Gemäß § 13 Abs.1 FSG-GV gelten Personen als ausreichend frei von psychischen Krankheiten iSd § 3 Abs.1 Z1, bei denen keine Erscheinungsformen von solchen Krankheiten vorliegen, die eine Beeinträchtigung des Fahrverhaltens erwarten lassen. Wenn sich aus der Vorgeschichte oder bei der Untersuchung der Verdacht einer psychischen Erkrankung ergibt, der die psychische Eignung zum Lenken eines Kraftfahrzeuges einschränken oder ausschließen würde, ist eine psychiatrische fachärztliche Stellungnahme beizubringen, die die kraftfahrspezifischen Leistungsfunktionen mitbeurteilt.

 

5.2. In der fachärztlichen psychiatrischen Stellungnahme wird der Gesundheitszustand der Beschwerdeführerin umfassend beschrieben. Auch die Ausführungen zum Untersuchungsanlass sind nachvollziehbar dargestellt. Die Stellungnahme berücksichtigt auch die Vorerkrankungen sowie die der Beschwerdeführerin verschriebenen Medikamente. Die Stellungnahme erscheint daher insgesamt gut nachvollziehbar. Das amtsärztliche Gutachten, welches auf diese fachärztliche psychiatrische Stellungnahme aufbauend die gesundheitliche Eignung der Beschwerdeführerin verneint, ist daher schlüssig.

 

Die Beschwerdeführerin hat trotz Aufforderung über mehrere Monate keine neue fachärztliche psychiatrische Stellungnahme beigebracht, wobei mehrmals mitgeteilt wurde, dass sie dazu aus gesundheitlichen Gründen derzeit nicht in der Lage sei.
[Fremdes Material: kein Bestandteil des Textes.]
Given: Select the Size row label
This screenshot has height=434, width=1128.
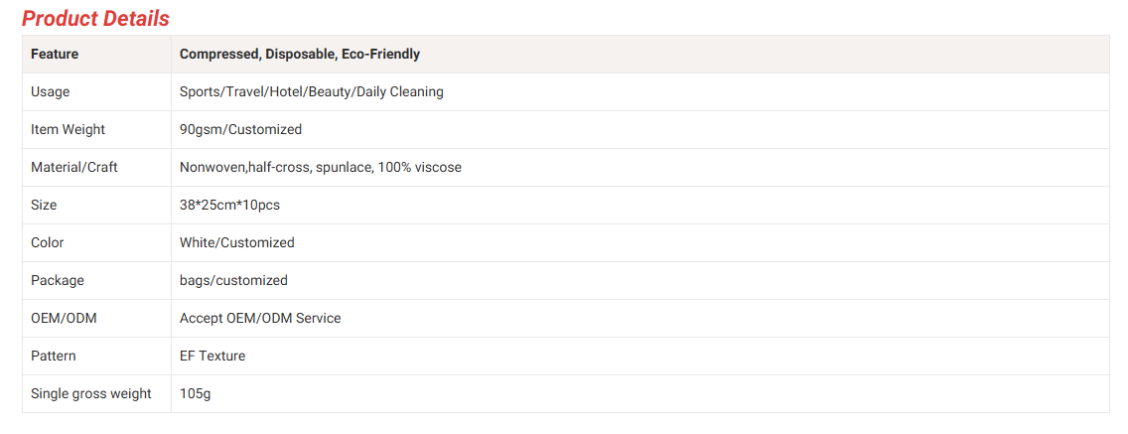Looking at the screenshot, I should (44, 205).
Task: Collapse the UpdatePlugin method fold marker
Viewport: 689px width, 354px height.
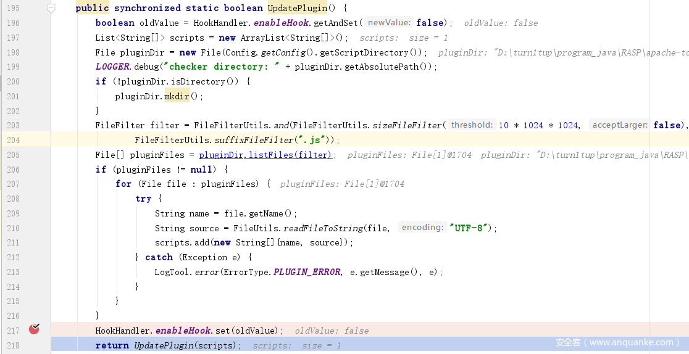Action: 51,8
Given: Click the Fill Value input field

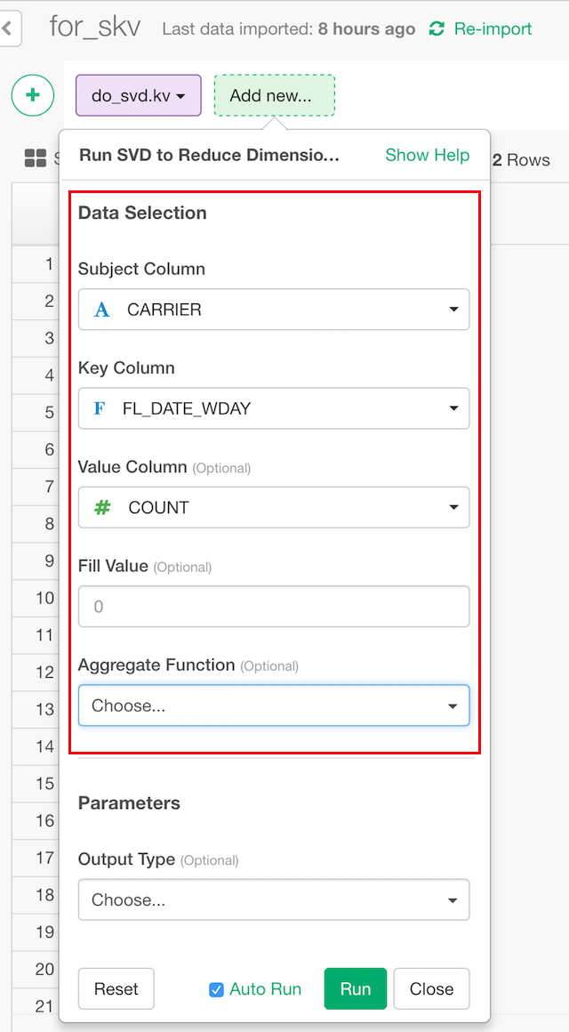Looking at the screenshot, I should coord(274,606).
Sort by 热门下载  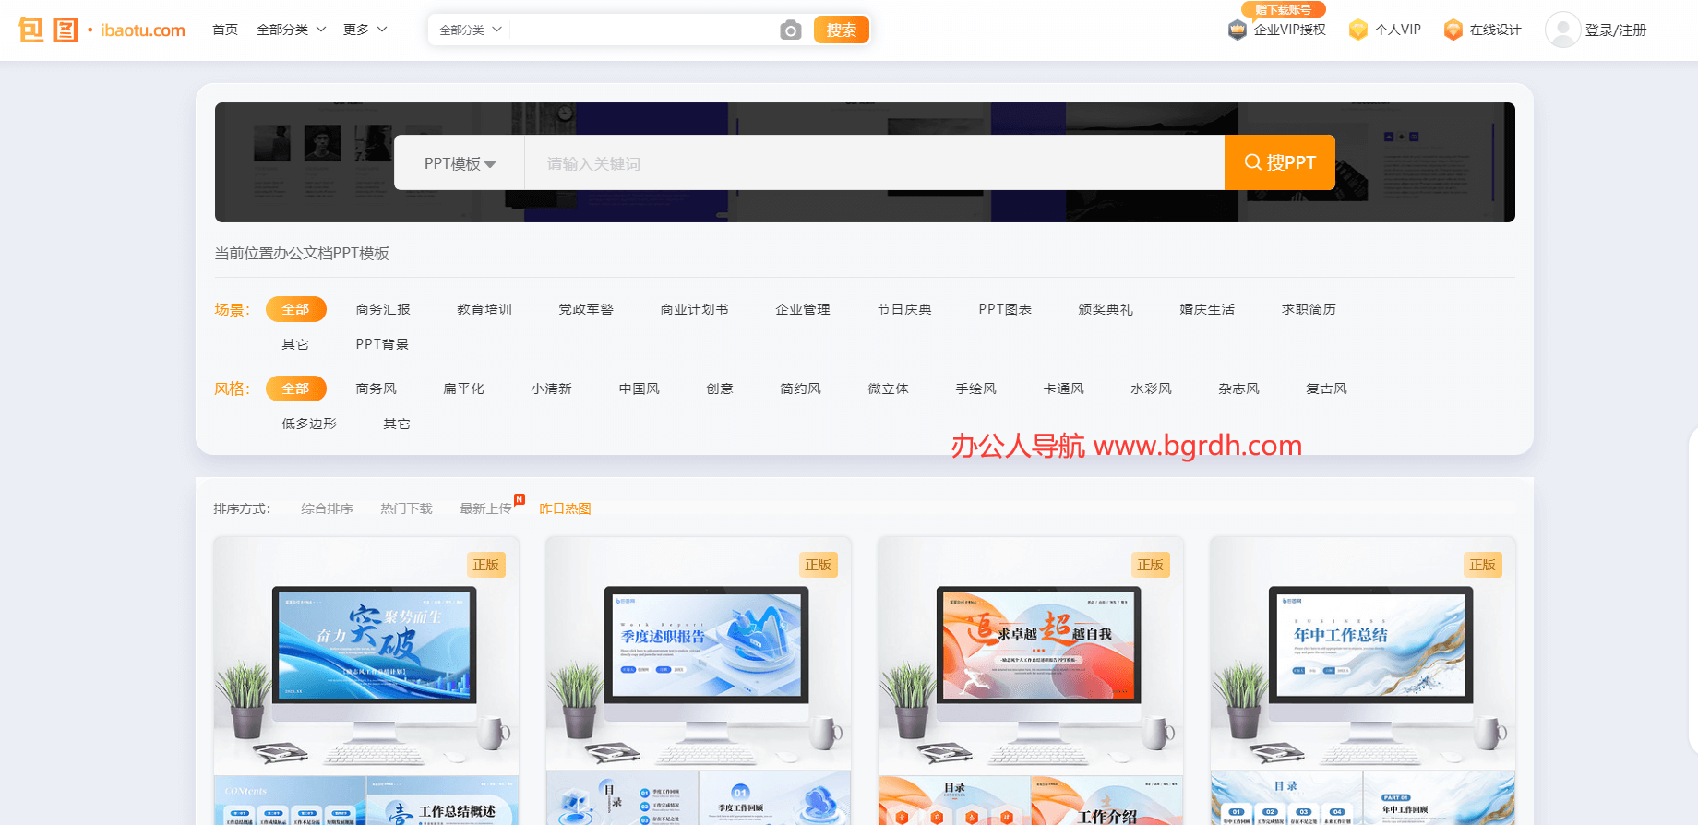tap(406, 508)
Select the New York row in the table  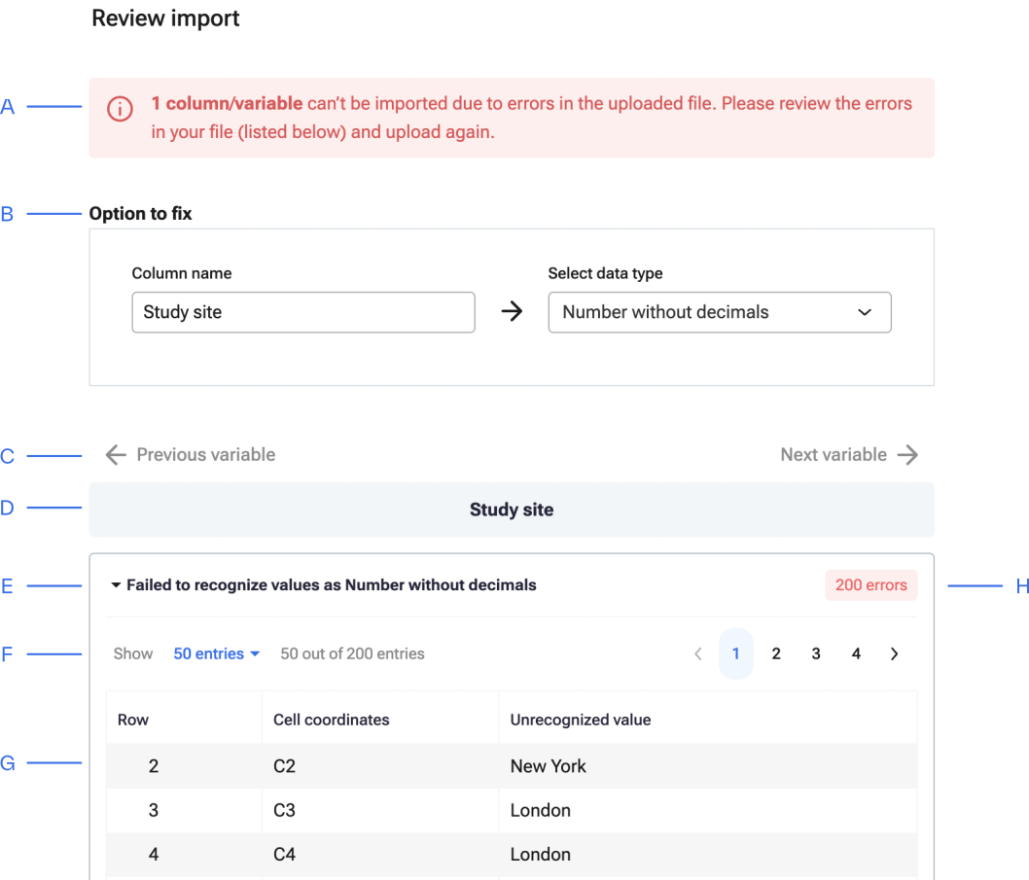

Sie konnte insgesamt die Schlüssigkeit der fachärztlichen psychiatrischen Stellungnahme nicht erschüttern und ist dieser auch nicht auf gleicher fachlicher Ebene, insbesondere durch Vorlage eines anderen Gutachtens, entgegengetreten. Ihre Beschwerde war daher abzuweisen.

 

Zu II.:Die ordentliche Revision ist unzulässig, da keine Rechtsfrage im Sinne des Art. 133 Abs. 4 B-VG zu beurteilen war, der grundsätzliche Bedeutung zukommt. Weder weicht die gegenständliche Entscheidung von der bisherigen Rechtsprechung des Verwaltungsgerichtshofes zur Entziehung der Lenkberechtigung bei fehlender gesundheitlicher Eignung ab, noch fehlt es an einer solchen. Weiters ist die dazu vorliegende Rechtsprechung des Verwaltungsgerichtshofes auch nicht als uneinheitlich zu beurteilen. Ebenfalls liegen keine sonstigen Hinweise auf eine grundsätzliche Bedeutung der zu lösenden Rechtsfrage vor.

 

R e c h t s m i t t e l b e l e h r u n g

Gegen dieses Erkenntnis besteht innerhalb von sechs Wochen ab dem Tag der Zustellung die Möglichkeit der Erhebung einer Beschwerde beim Verfassungsgerichtshof und/oder einer außerordentlichen Revision beim Verwaltungsgerichtshof. Eine Beschwerde an den Verfassungsgerichtshof ist unmittelbar bei diesem einzubringen, eine Revision an den Verwaltungsgerichtshof beim Landesverwaltungsgericht Oberösterreich. Die Abfassung und die Einbringung einer Beschwerde bzw. einer Revision müssen durch einen bevollmächtigten Rechtsanwalt bzw. eine bevollmächtigte Rechtsanwältin erfolgen. Für die Beschwerde bzw. Revision ist eine Eingabegebühr von je 240.- Euro zu entrichten.